Trump announces plan to re-open the U.S. economy

The guidelines allow states make decisions, but Illinois officials say they are not ready


Tia Dufour

resident Donald J. Trump takes questions from the press during a coronavirus update briefing Sunday, April 19, 2020, in the James S. Brady Press Briefing Room of the White House.

Kyla Henige, News Editor

Though COVID-19 has put everything on hold in the United States, President Donald Trump called for states to start opening at their own pace.

In a press conference on April 16, Trump officially gave governors the right to decide whether or not their state is allowed to be opened, or if they will remain quarantined until further notice. “We already know we’ll be opening up states, some states sooner than others,” said Trump. “And we think some of the states can actually open up before the deadline of May 1. And I think that will be a very exciting time indeed.” 

Some essential workers, such as Truck Driver Peter Stocco, agree with the president and believe that Illinois should end the shelter in place as long as appropriate precautions are taken. 

“I believe Illinois should open up, because I feel that they are overreacting about a virus that isn’t as deadly as other viruses, and there are more deaths in other scenarios such as the flu or suicide than there is for COVID-19,” says Stocco. “I think that we should’ve never closed down any businesses because they don’t close for other severe viruses.”

Stocco then went on to explain how COVID-19 seems to be based on two key factors: politics, and the relationship between the United States and China. 

Guidelines have been given to the states on how to figure out whether they are in the clear to reopen, but some states such as Georgia took Trump’s announcement as a way of reopening almost immediately. Whereas states, such as Illinois, are continuing to follow social distancing, and may remain under quarantine throughout the month of May.
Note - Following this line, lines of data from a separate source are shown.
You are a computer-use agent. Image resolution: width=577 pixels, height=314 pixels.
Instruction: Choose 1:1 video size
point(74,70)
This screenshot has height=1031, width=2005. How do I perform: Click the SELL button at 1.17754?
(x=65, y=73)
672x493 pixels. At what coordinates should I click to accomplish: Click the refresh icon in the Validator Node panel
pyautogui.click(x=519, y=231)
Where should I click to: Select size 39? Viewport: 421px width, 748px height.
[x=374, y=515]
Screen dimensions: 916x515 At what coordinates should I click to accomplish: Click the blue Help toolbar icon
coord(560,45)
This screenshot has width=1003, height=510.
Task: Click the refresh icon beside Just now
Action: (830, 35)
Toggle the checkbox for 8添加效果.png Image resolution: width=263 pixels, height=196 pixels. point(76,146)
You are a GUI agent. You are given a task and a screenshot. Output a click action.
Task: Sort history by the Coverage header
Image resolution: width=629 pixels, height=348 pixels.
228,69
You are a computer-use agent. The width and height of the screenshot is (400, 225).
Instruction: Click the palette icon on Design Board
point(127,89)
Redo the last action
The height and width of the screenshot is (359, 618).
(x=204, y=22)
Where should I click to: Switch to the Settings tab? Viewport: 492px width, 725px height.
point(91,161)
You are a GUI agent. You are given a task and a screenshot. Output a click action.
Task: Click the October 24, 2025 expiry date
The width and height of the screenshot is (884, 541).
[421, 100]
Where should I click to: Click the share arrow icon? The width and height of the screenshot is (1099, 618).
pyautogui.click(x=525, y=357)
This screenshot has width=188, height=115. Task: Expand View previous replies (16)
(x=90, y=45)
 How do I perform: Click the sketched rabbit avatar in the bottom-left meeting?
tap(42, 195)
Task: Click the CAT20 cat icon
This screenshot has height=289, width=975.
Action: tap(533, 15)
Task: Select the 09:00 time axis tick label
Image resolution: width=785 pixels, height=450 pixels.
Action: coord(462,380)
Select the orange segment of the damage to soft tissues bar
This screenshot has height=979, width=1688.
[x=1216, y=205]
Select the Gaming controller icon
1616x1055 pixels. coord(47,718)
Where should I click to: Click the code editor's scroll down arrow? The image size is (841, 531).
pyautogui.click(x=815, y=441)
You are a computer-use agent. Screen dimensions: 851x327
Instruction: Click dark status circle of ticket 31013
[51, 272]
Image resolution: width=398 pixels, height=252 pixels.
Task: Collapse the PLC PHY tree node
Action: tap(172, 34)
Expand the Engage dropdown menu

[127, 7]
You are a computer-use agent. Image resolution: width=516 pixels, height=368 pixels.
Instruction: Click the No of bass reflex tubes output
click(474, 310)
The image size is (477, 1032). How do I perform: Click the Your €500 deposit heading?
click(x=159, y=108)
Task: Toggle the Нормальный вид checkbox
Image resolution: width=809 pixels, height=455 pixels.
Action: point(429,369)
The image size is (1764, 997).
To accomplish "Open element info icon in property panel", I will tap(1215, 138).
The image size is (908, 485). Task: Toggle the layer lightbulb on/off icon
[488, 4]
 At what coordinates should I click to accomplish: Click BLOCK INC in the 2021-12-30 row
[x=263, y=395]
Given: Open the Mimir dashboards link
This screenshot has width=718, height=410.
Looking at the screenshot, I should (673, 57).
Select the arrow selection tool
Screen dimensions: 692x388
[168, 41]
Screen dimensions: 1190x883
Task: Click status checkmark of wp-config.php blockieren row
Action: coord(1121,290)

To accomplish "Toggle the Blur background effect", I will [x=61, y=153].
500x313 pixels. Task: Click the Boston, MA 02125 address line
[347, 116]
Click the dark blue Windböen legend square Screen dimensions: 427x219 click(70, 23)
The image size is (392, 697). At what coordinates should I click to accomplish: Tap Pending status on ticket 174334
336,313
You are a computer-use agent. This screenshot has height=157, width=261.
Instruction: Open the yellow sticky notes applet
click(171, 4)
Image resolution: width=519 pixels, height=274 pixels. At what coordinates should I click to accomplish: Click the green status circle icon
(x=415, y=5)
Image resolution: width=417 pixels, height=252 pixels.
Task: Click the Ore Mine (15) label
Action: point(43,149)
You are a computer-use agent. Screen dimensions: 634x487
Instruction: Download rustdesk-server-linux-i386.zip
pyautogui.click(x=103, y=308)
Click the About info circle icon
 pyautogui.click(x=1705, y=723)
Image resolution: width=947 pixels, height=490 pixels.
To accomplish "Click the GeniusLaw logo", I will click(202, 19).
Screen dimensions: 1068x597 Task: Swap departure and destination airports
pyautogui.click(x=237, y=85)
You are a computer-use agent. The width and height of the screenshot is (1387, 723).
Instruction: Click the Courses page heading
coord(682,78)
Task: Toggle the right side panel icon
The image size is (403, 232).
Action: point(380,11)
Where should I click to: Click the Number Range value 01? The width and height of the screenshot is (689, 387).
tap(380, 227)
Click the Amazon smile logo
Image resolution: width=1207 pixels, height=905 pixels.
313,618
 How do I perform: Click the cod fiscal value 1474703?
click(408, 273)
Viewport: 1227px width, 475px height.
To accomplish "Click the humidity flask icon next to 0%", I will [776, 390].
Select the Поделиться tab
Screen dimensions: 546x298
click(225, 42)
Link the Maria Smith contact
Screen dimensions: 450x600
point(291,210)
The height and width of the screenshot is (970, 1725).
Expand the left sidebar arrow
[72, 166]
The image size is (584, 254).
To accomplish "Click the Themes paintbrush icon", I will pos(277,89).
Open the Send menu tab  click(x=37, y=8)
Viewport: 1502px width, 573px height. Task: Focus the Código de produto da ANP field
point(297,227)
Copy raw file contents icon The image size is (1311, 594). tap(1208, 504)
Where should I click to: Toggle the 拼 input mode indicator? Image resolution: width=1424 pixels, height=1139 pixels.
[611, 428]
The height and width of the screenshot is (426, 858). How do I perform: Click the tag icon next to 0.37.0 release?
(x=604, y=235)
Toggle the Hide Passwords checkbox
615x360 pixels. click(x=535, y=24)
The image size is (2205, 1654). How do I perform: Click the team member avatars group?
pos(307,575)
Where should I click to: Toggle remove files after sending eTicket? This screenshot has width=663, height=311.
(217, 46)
Some states that, if they don’t open up sooner rather than later, their economies sill suffer, and they will lose a lot of businesses, but some argue they’d rather lose those few businesses and have the country reopen safely, than risk having the virus restart.

Illinois doesn’t plan on reopening May 1. Instead, officials are going to wait and see if the curve goes down. Illinois Governor J.B. Pritzker hopes to get the state up and running by June. 

“I hope the reopening could occur before the end of May,” said Pritzker. “I think that the new normal that occurs here — and you know, I hope that it could occur before the end of May, but then again, it will be all based on whether people are getting sicker, and where we are in the curve.”

Trump’s guidelines outline a three-phase process, which will determine whether or not states should open. 

Phase one is the protocols that each state is taking right now, and if they go 14 days with a decrease in the number of cases, they can open up smaller areas such as churches but under strict policies, and move onto phase two. 

Phase two is where non-essential workers can go back to work, and places such as restaurants, schools, and other public areas can begin to open up. 

And after another 14 days of decreasing cases, states can move onto phase three where people can go out in public freely, resume to their normal lives and be unquarantined. But even after everyone’s life goes back to normal, it is recommended that everyone remains cautious, and make sure to keep yourself and families safe.

Even when states open up and everyone can resume their lives, the big question that remains is, “Will life go back to normal?”